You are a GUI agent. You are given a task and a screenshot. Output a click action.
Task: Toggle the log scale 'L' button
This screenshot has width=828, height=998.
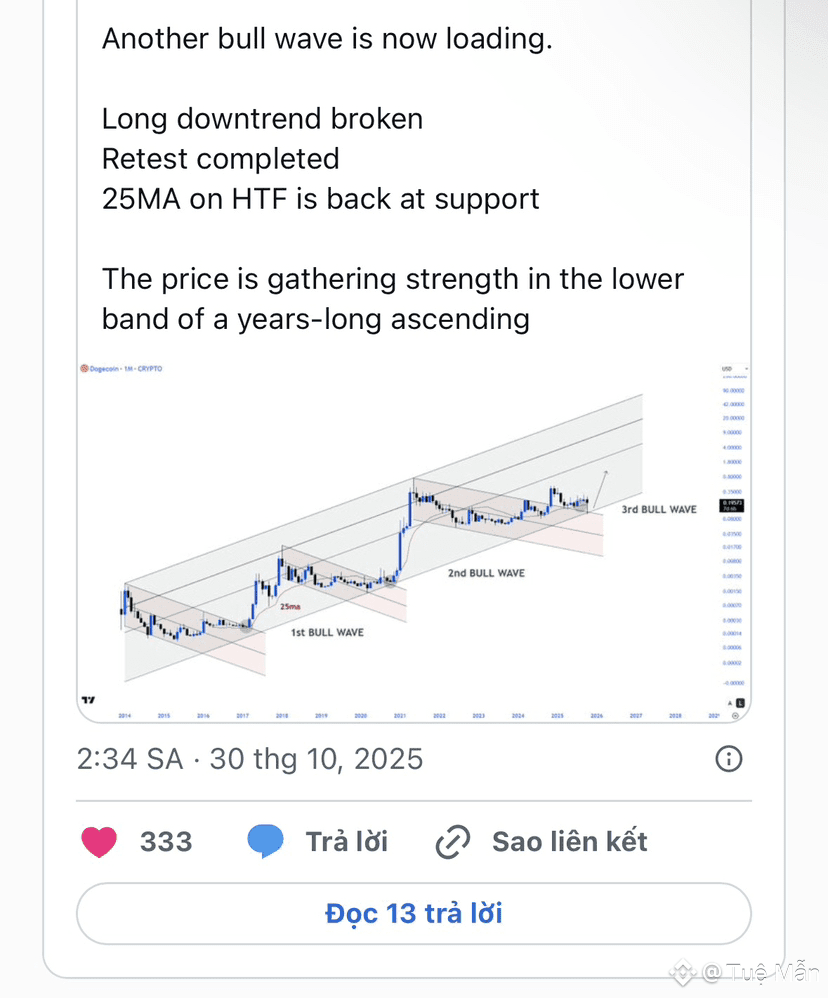[740, 702]
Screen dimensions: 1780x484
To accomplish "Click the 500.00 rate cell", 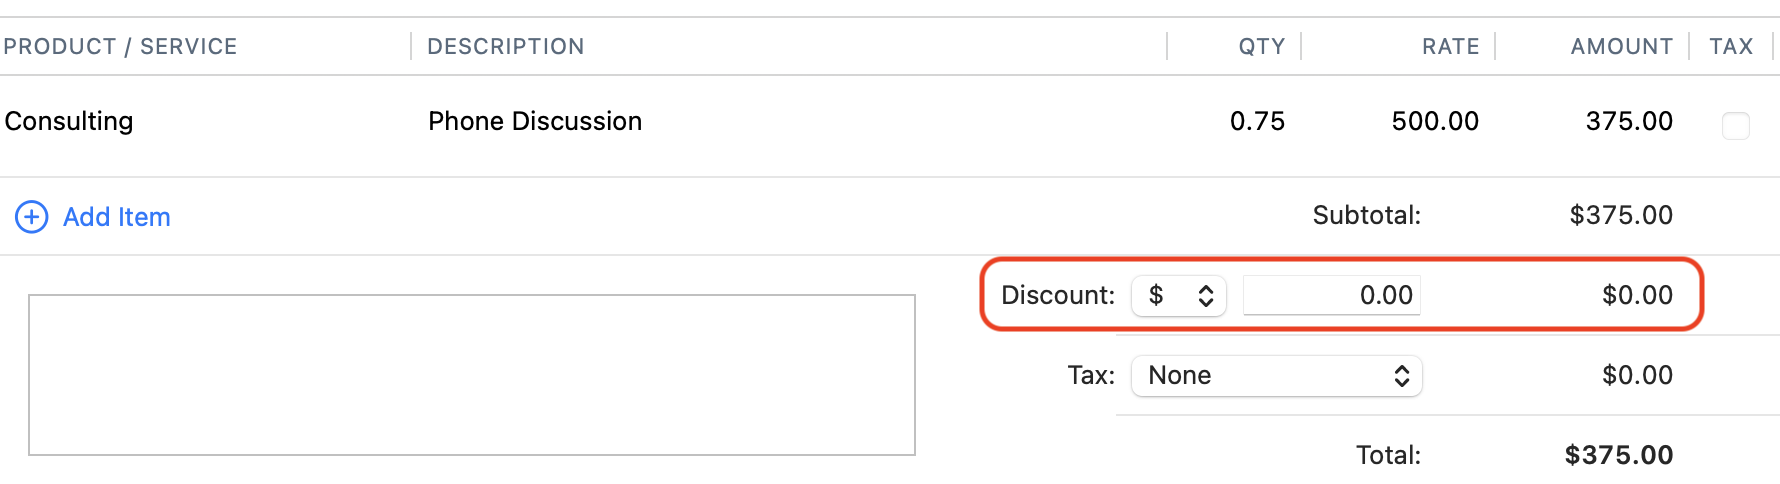I will 1434,122.
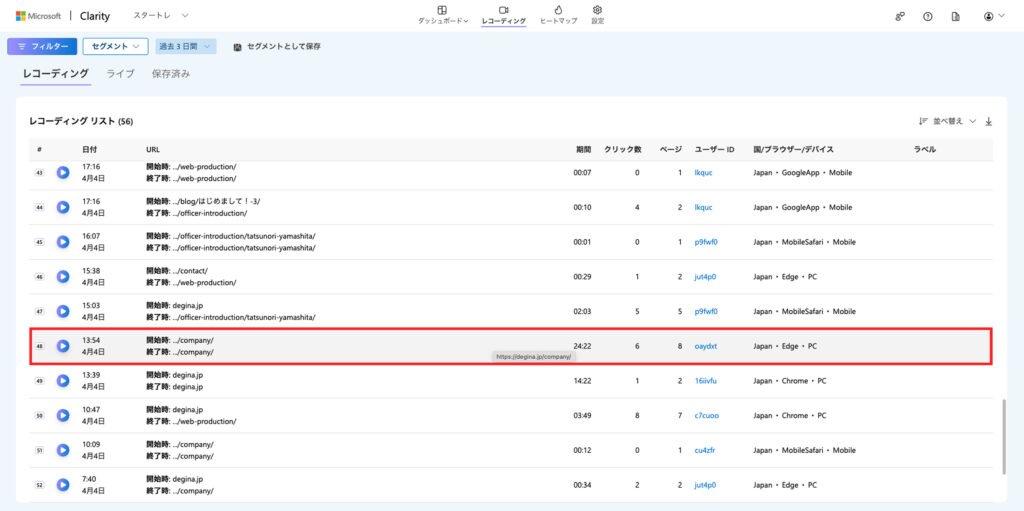This screenshot has height=511, width=1024.
Task: Click the download recordings list icon
Action: [989, 121]
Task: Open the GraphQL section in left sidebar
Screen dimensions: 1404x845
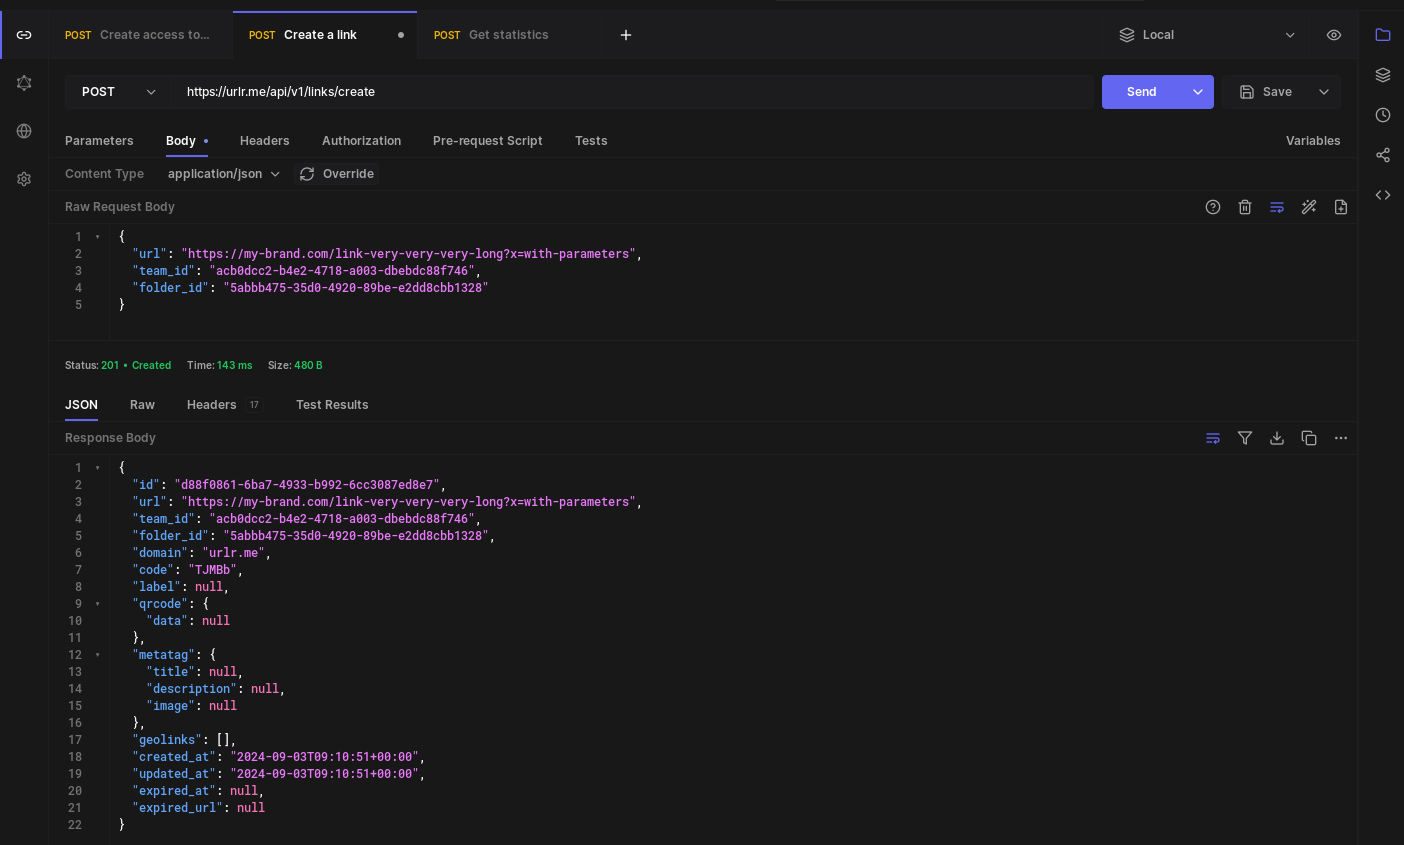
◇ ◇ ◇ ◇ ◇
WHAT YOU ARE ASKED TO DO: Return each line of the entries that holds the string "dimensions".

RESPONSE TO THIS TASK:
Screen dimensions: 1780x484
Screen dimensions: 1404x845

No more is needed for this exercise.